Screenshot and document pointing rows
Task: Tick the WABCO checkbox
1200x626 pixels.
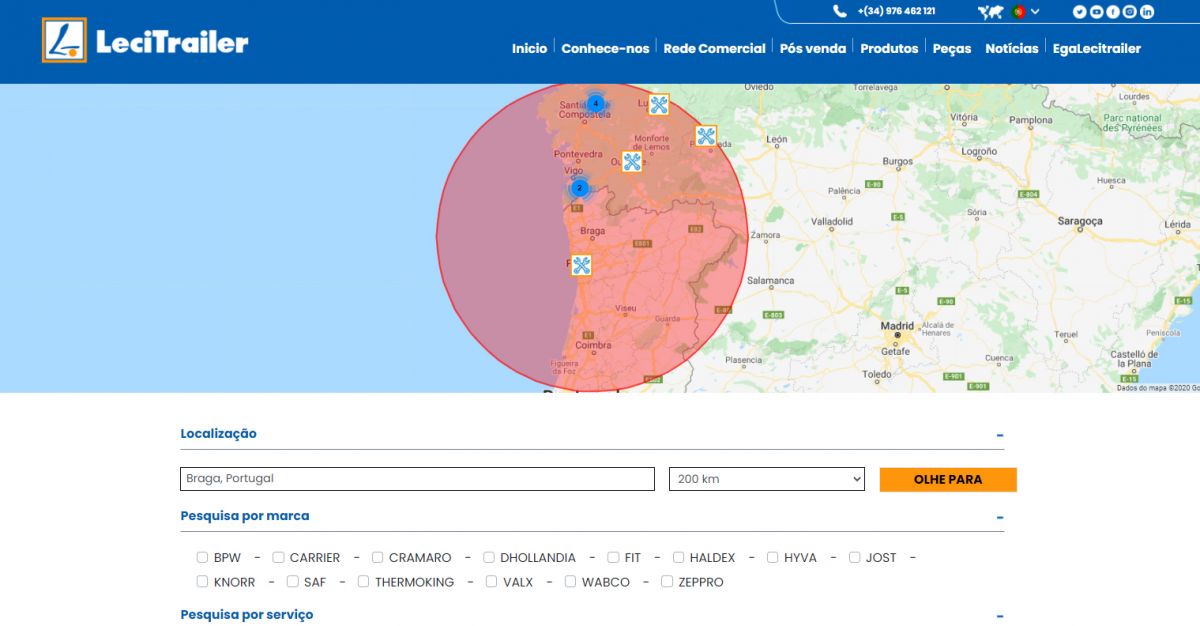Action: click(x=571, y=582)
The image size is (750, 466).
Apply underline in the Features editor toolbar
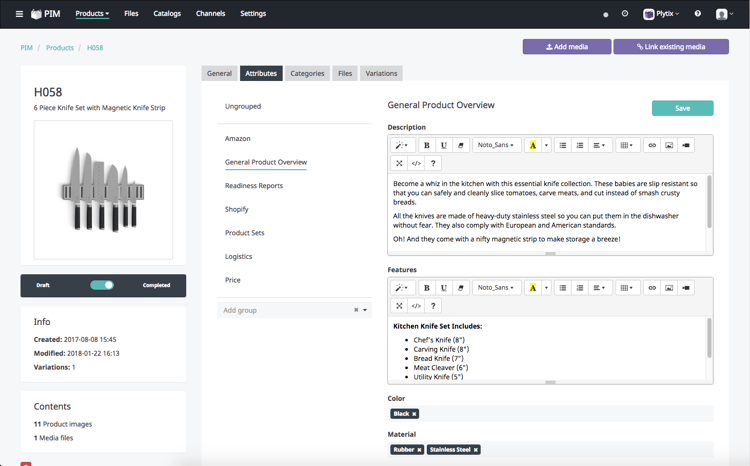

What you need to do
Lay out the rows above as a Markdown table with the columns Number and Row line, numbering each line and skipping blank lines. Leave the pictures out of the table.

Written response
| Number | Row line |
|---|---|
| 1 | Task: Tick the WABCO checkbox |
| 2 | 1200x626 pixels. |
| 3 | Action: click(x=571, y=582) |
| 4 | The image size is (750, 466). |
| 5 | Apply underline in the Features editor toolbar |